=== Work required ===
Please return all of the material exactly, with no line missing.

_ _ _

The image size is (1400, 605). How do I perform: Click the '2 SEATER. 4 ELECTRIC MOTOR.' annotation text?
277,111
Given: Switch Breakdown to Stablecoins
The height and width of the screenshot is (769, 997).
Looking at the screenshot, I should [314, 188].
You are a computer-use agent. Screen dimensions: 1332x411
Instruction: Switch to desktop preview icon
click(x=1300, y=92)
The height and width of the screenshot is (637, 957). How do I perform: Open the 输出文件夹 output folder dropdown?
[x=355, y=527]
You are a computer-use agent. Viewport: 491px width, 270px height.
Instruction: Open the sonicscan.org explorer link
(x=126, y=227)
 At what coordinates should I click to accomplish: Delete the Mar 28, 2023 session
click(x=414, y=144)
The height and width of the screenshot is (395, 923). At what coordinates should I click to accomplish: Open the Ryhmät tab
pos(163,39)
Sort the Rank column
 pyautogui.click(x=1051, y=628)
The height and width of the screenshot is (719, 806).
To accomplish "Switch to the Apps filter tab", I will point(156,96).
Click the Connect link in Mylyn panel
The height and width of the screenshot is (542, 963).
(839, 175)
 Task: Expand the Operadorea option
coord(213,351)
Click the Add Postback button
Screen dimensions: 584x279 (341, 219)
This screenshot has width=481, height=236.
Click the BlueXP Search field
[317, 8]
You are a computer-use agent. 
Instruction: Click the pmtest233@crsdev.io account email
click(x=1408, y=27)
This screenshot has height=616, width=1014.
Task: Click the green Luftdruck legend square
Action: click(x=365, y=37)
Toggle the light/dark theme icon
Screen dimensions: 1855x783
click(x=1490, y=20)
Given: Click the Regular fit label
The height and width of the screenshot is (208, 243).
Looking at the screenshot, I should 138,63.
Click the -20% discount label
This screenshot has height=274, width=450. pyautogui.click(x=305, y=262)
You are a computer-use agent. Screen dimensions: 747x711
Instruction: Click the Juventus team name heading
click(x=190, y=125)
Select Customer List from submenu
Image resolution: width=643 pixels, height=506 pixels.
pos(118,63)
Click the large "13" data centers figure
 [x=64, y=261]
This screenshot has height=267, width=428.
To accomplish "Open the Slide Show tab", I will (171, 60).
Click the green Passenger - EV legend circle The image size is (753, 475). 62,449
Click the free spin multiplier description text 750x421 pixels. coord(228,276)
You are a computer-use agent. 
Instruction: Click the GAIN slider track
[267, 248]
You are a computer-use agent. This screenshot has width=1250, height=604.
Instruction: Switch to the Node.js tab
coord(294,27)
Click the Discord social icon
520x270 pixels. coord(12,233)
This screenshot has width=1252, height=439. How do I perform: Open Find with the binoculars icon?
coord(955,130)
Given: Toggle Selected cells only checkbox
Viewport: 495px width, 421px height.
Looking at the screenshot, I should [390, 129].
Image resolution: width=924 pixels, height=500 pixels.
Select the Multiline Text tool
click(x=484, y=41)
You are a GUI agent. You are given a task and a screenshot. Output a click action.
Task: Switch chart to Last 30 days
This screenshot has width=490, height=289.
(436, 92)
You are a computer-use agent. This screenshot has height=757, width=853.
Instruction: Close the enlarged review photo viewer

_ _ _

=== Completed exercise ===
The image size is (1400, 605). How do I perform: Click the '2 SEATER. 4 ELECTRIC MOTOR.' annotation text?
277,111
Given: Switch Breakdown to Stablecoins
The height and width of the screenshot is (769, 997).
Looking at the screenshot, I should [314, 188].
You are a computer-use agent. Screen dimensions: 1332x411
Instruction: Switch to desktop preview icon
click(x=1300, y=92)
The height and width of the screenshot is (637, 957). How do I perform: Open the 输出文件夹 output folder dropdown?
[x=355, y=527]
You are a computer-use agent. Viewport: 491px width, 270px height.
Instruction: Open the sonicscan.org explorer link
(x=126, y=227)
 At what coordinates should I click to accomplish: Delete the Mar 28, 2023 session
click(x=414, y=144)
The height and width of the screenshot is (395, 923). At what coordinates should I click to accomplish: Open the Ryhmät tab
pos(163,39)
Sort the Rank column
 pyautogui.click(x=1051, y=628)
The height and width of the screenshot is (719, 806).
To accomplish "Switch to the Apps filter tab", I will point(156,96).
Click the Connect link in Mylyn panel
The height and width of the screenshot is (542, 963).
(839, 175)
 Task: Expand the Operadorea option
coord(213,351)
Click the Add Postback button
Screen dimensions: 584x279 (341, 219)
This screenshot has width=481, height=236.
Click the BlueXP Search field
[317, 8]
You are a computer-use agent. 
Instruction: Click the pmtest233@crsdev.io account email
click(x=1408, y=27)
This screenshot has height=616, width=1014.
Task: Click the green Luftdruck legend square
Action: click(x=365, y=37)
Toggle the light/dark theme icon
Screen dimensions: 1855x783
click(x=1490, y=20)
Given: Click the Regular fit label
The height and width of the screenshot is (208, 243).
Looking at the screenshot, I should 138,63.
Click the -20% discount label
This screenshot has height=274, width=450. pyautogui.click(x=305, y=262)
You are a computer-use agent. Screen dimensions: 747x711
Instruction: Click the Juventus team name heading
click(x=190, y=125)
Select Customer List from submenu
Image resolution: width=643 pixels, height=506 pixels.
pos(118,63)
Click the large "13" data centers figure
 [x=64, y=261]
This screenshot has height=267, width=428.
To accomplish "Open the Slide Show tab", I will (171, 60).
Click the green Passenger - EV legend circle The image size is (753, 475). 62,449
Click the free spin multiplier description text 750x421 pixels. coord(228,276)
You are a computer-use agent. 
Instruction: Click the GAIN slider track
[267, 248]
You are a computer-use agent. This screenshot has width=1250, height=604.
Instruction: Switch to the Node.js tab
coord(294,27)
Click the Discord social icon
520x270 pixels. coord(12,233)
This screenshot has width=1252, height=439. How do I perform: Open Find with the binoculars icon?
coord(955,130)
Given: Toggle Selected cells only checkbox
Viewport: 495px width, 421px height.
Looking at the screenshot, I should [390, 129].
Image resolution: width=924 pixels, height=500 pixels.
Select the Multiline Text tool
click(x=484, y=41)
You are a GUI agent. You are given a task and a screenshot. Output a click action.
Task: Switch chart to Last 30 days
This screenshot has width=490, height=289.
(436, 92)
You are a computer-use agent. This screenshot has height=757, width=853.
Instruction: Close the enlarged review photo viewer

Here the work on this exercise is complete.